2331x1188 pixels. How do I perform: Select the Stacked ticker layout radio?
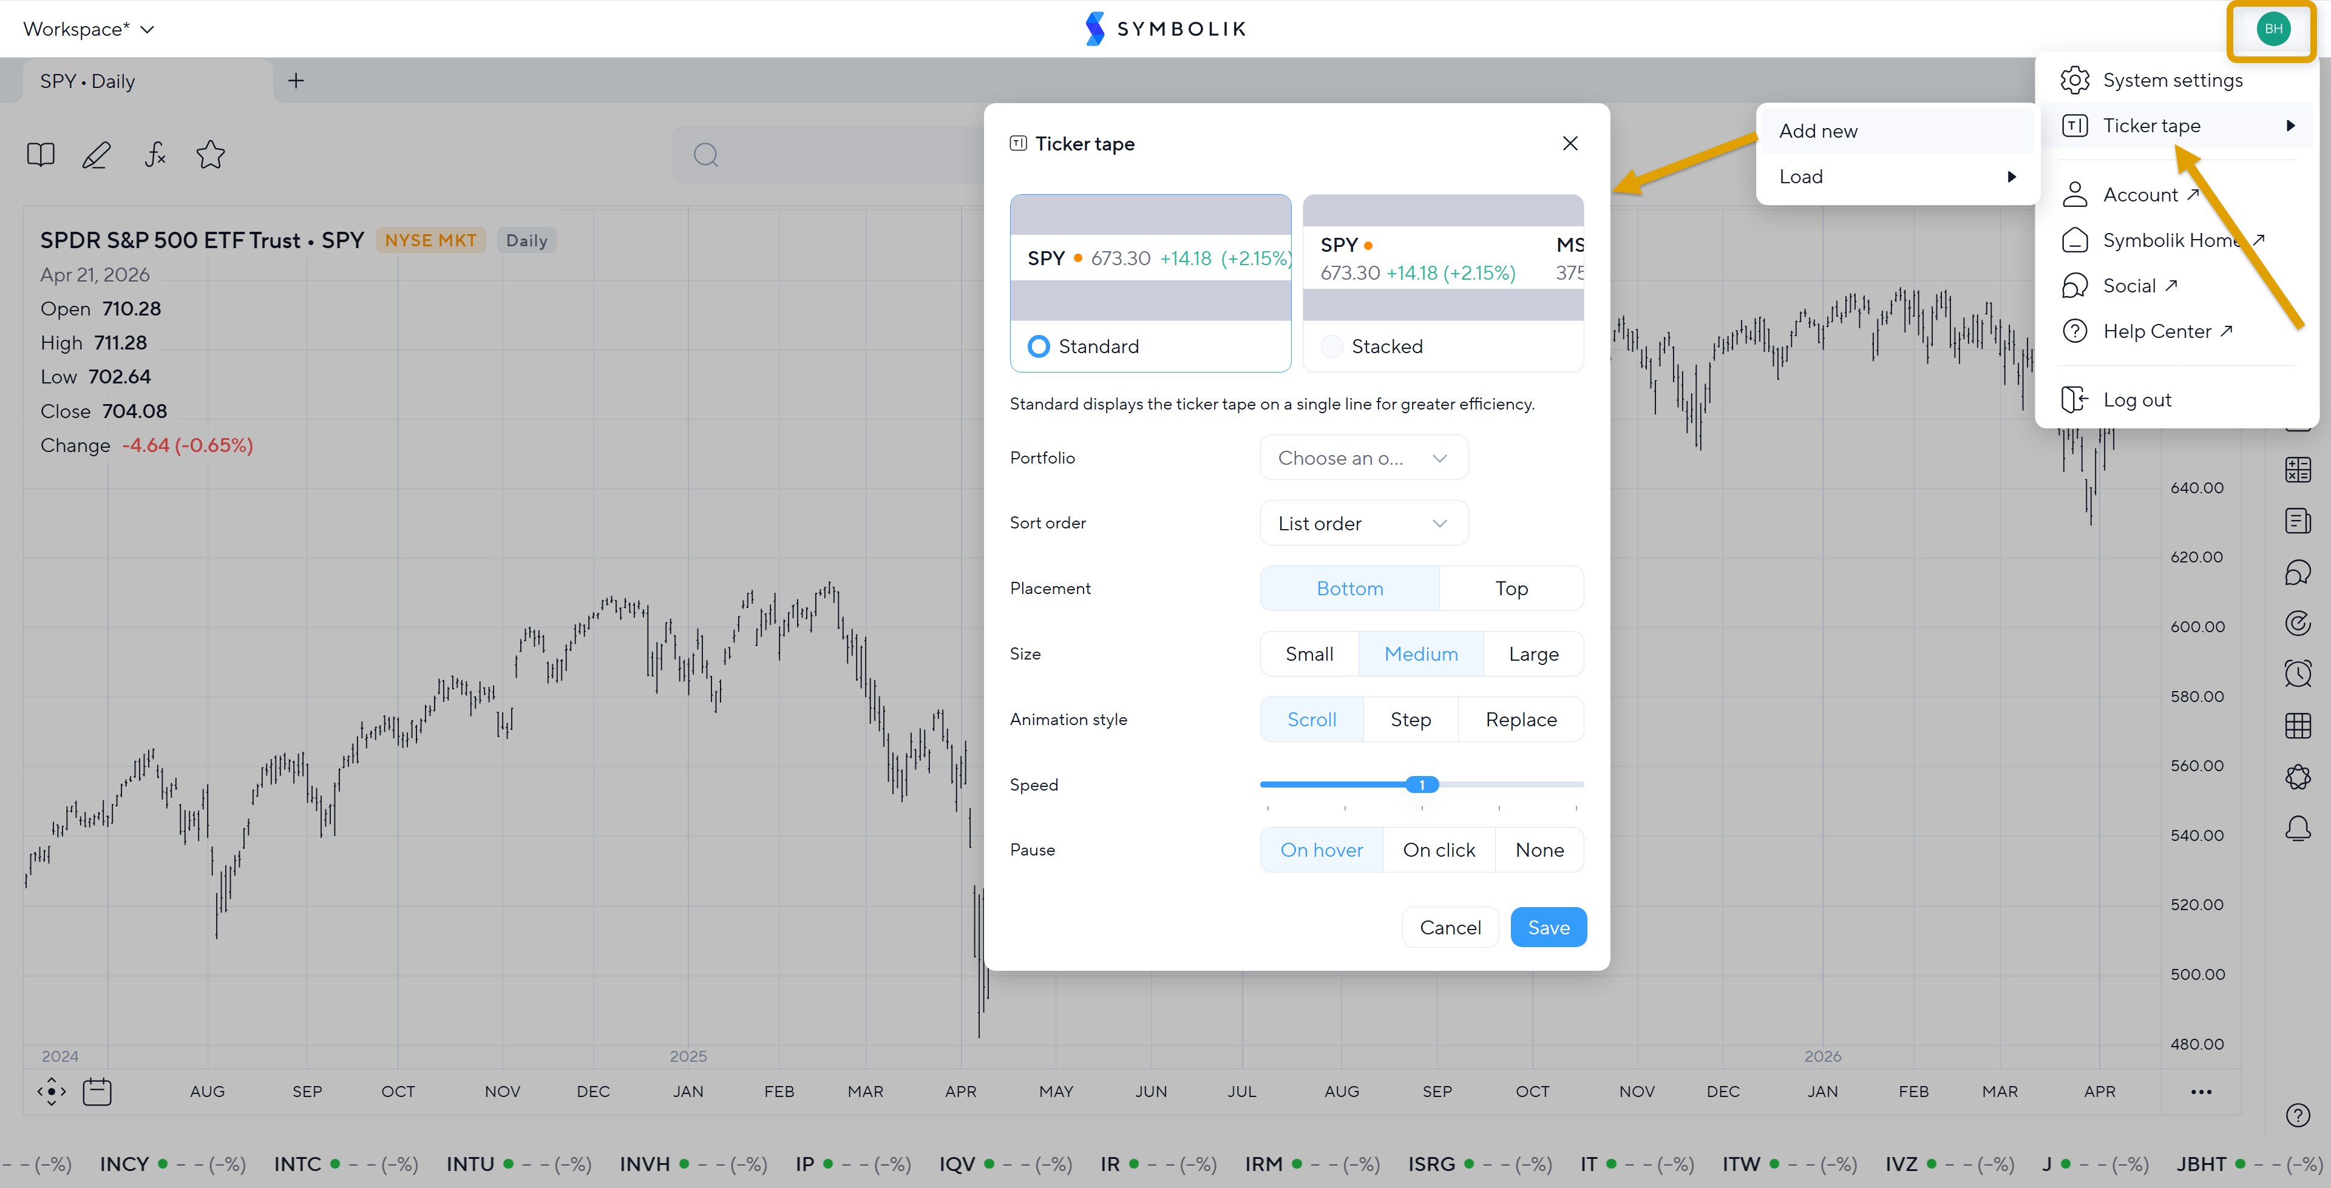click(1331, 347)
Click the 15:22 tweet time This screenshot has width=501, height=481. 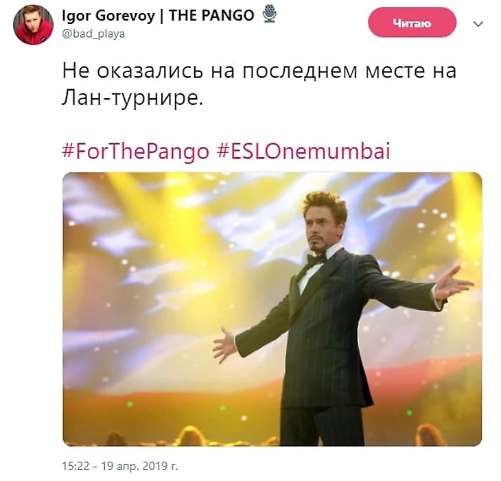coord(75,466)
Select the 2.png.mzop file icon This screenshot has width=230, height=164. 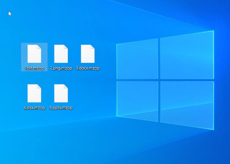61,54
====
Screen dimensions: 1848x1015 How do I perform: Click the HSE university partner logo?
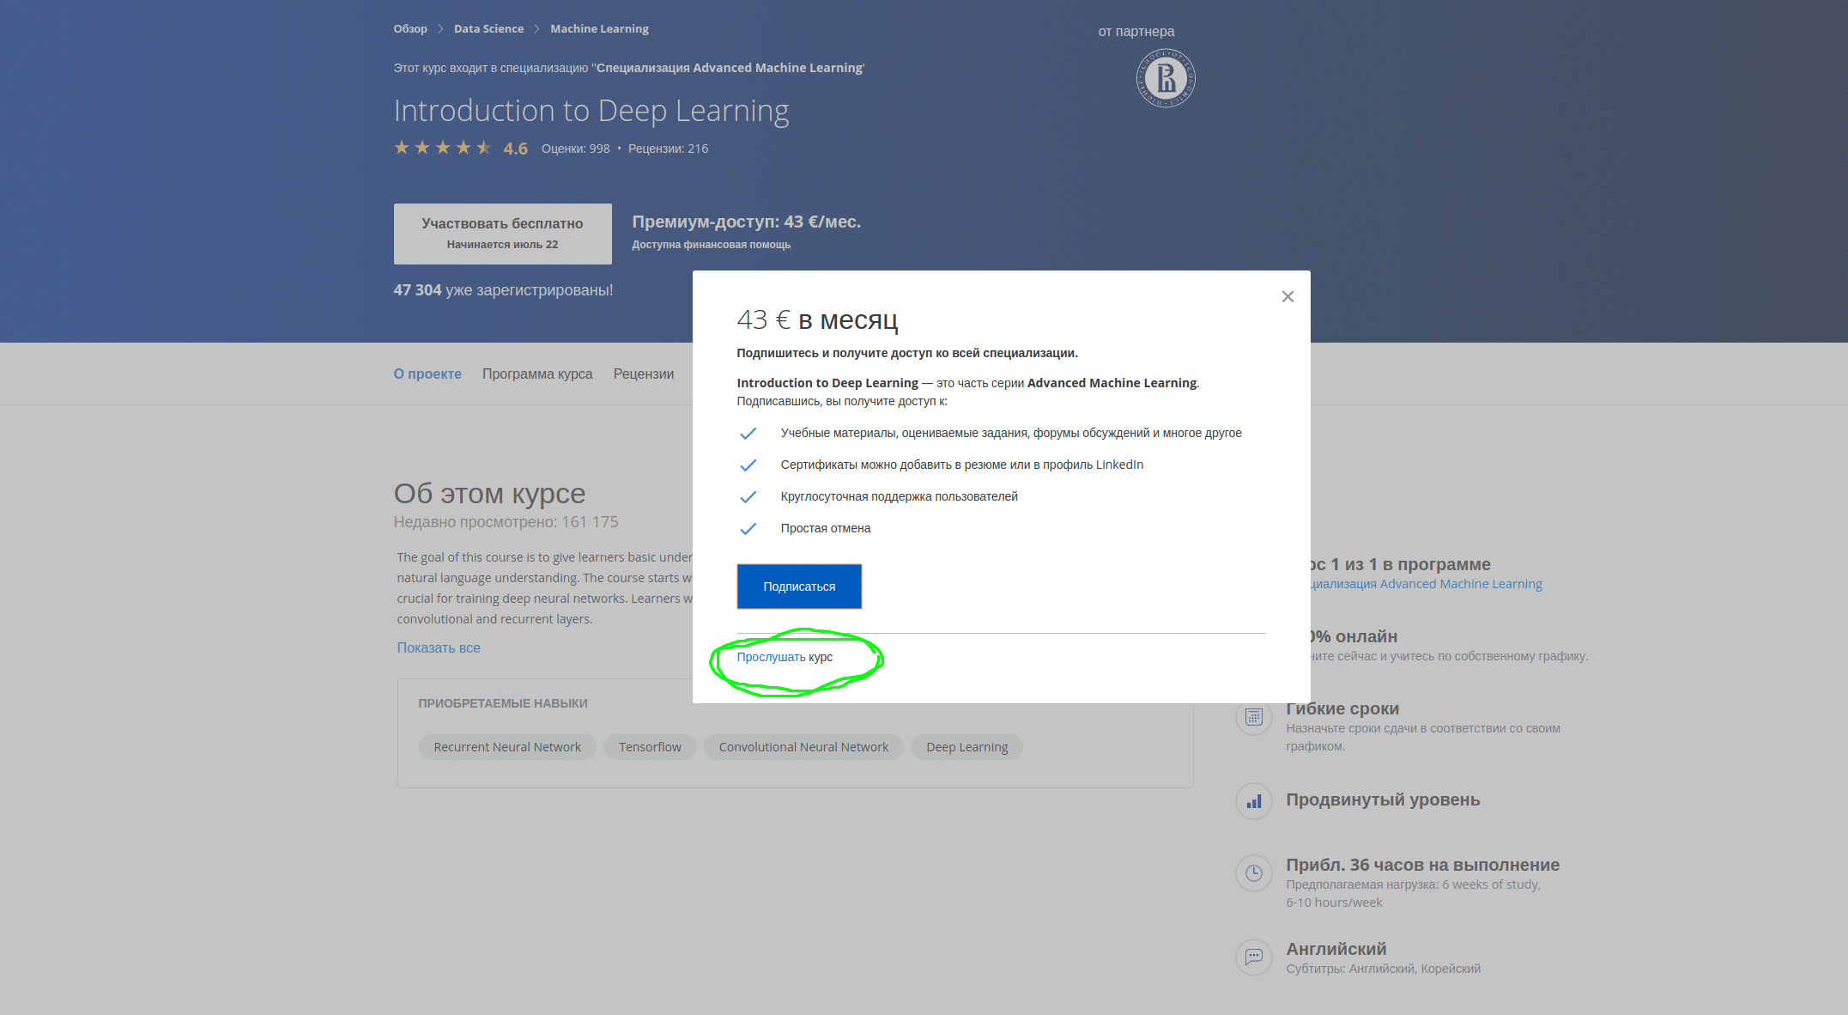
====
Show each line of the entries that contains the string "perform", matching case exactly.

2331x1188 pixels. How do I perform: Select the Stacked ticker layout radio?
Screen dimensions: 1848x1015 How do I perform: Click the HSE university partner logo?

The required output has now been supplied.